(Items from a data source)
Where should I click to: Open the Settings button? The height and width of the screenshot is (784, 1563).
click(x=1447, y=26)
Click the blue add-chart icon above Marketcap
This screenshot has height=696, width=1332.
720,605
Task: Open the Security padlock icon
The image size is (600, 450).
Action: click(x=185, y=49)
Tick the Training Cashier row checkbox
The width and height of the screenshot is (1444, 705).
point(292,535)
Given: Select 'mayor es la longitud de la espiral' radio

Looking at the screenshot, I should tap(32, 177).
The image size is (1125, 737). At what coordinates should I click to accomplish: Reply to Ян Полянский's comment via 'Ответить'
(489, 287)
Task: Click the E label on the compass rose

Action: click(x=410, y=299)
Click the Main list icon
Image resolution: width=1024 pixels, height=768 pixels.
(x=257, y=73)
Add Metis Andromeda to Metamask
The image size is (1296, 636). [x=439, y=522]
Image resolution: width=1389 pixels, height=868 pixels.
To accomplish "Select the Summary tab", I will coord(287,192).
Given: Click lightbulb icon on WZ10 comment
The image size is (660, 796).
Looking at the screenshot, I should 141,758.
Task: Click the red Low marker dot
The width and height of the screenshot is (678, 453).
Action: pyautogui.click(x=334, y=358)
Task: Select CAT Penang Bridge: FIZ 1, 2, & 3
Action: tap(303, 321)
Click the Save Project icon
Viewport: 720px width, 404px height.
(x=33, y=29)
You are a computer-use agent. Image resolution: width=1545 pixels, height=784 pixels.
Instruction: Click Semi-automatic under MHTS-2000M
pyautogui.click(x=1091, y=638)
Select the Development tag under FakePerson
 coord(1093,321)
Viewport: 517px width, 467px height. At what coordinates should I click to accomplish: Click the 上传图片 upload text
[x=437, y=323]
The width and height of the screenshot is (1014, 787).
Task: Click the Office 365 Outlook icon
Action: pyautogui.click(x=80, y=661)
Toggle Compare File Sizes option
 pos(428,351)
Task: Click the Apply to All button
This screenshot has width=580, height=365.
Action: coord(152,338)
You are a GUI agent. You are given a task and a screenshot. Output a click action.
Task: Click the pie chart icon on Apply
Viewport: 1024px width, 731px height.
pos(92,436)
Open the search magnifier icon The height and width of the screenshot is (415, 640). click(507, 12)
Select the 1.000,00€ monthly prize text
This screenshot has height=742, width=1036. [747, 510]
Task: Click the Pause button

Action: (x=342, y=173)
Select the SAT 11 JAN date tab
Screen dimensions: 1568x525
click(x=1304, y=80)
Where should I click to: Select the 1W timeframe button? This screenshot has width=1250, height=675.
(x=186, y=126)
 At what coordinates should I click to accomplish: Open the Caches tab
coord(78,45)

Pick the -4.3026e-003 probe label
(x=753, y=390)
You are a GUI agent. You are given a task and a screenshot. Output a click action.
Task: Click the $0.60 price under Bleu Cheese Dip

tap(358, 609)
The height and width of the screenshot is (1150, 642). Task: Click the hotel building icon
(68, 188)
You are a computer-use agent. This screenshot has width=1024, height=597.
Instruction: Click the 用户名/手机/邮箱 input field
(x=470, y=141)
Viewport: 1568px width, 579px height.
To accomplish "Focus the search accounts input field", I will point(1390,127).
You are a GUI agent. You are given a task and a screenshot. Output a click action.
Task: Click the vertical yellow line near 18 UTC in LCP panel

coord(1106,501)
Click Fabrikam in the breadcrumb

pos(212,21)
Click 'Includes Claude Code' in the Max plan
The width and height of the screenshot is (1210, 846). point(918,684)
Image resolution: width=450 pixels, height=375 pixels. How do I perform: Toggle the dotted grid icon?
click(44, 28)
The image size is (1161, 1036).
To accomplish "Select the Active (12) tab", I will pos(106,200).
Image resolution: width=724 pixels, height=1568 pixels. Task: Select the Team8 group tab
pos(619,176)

What to work on:
An exact repetition of the data above is all that is needed.

Task answer:
Where should I click to: Open the Settings button? The height and width of the screenshot is (784, 1563).
click(x=1447, y=26)
Click the blue add-chart icon above Marketcap
This screenshot has height=696, width=1332.
720,605
Task: Open the Security padlock icon
The image size is (600, 450).
Action: click(x=185, y=49)
Tick the Training Cashier row checkbox
The width and height of the screenshot is (1444, 705).
point(292,535)
Given: Select 'mayor es la longitud de la espiral' radio

Looking at the screenshot, I should tap(32, 177).
The image size is (1125, 737). At what coordinates should I click to accomplish: Reply to Ян Полянский's comment via 'Ответить'
(489, 287)
Task: Click the E label on the compass rose

Action: click(x=410, y=299)
Click the Main list icon
Image resolution: width=1024 pixels, height=768 pixels.
(x=257, y=73)
Add Metis Andromeda to Metamask
The image size is (1296, 636). [x=439, y=522]
Image resolution: width=1389 pixels, height=868 pixels.
To accomplish "Select the Summary tab", I will coord(287,192).
Given: Click lightbulb icon on WZ10 comment
The image size is (660, 796).
Looking at the screenshot, I should 141,758.
Task: Click the red Low marker dot
The width and height of the screenshot is (678, 453).
Action: pyautogui.click(x=334, y=358)
Task: Select CAT Penang Bridge: FIZ 1, 2, & 3
Action: tap(303, 321)
Click the Save Project icon
Viewport: 720px width, 404px height.
(x=33, y=29)
You are a computer-use agent. Image resolution: width=1545 pixels, height=784 pixels.
Instruction: Click Semi-automatic under MHTS-2000M
pyautogui.click(x=1091, y=638)
Select the Development tag under FakePerson
 coord(1093,321)
Viewport: 517px width, 467px height. At what coordinates should I click to accomplish: Click the 上传图片 upload text
[x=437, y=323]
The width and height of the screenshot is (1014, 787).
Task: Click the Office 365 Outlook icon
Action: pyautogui.click(x=80, y=661)
Toggle Compare File Sizes option
 pos(428,351)
Task: Click the Apply to All button
This screenshot has width=580, height=365.
Action: coord(152,338)
You are a GUI agent. You are given a task and a screenshot. Output a click action.
Task: Click the pie chart icon on Apply
Viewport: 1024px width, 731px height.
pos(92,436)
Open the search magnifier icon The height and width of the screenshot is (415, 640). click(507, 12)
Select the 1.000,00€ monthly prize text
This screenshot has height=742, width=1036. [747, 510]
Task: Click the Pause button

Action: (x=342, y=173)
Select the SAT 11 JAN date tab
Screen dimensions: 1568x525
click(x=1304, y=80)
Where should I click to: Select the 1W timeframe button? This screenshot has width=1250, height=675.
(x=186, y=126)
 At what coordinates should I click to accomplish: Open the Caches tab
coord(78,45)

Pick the -4.3026e-003 probe label
(x=753, y=390)
You are a GUI agent. You are given a task and a screenshot. Output a click action.
Task: Click the $0.60 price under Bleu Cheese Dip

tap(358, 609)
The height and width of the screenshot is (1150, 642). Task: Click the hotel building icon
(68, 188)
You are a computer-use agent. This screenshot has width=1024, height=597.
Instruction: Click the 用户名/手机/邮箱 input field
(x=470, y=141)
Viewport: 1568px width, 579px height.
To accomplish "Focus the search accounts input field", I will point(1390,127).
You are a GUI agent. You are given a task and a screenshot. Output a click action.
Task: Click the vertical yellow line near 18 UTC in LCP panel

coord(1106,501)
Click Fabrikam in the breadcrumb

pos(212,21)
Click 'Includes Claude Code' in the Max plan
The width and height of the screenshot is (1210, 846). point(918,684)
Image resolution: width=450 pixels, height=375 pixels. How do I perform: Toggle the dotted grid icon?
click(44, 28)
The image size is (1161, 1036).
To accomplish "Select the Active (12) tab", I will pos(106,200).
Image resolution: width=724 pixels, height=1568 pixels. Task: Select the Team8 group tab
pos(619,176)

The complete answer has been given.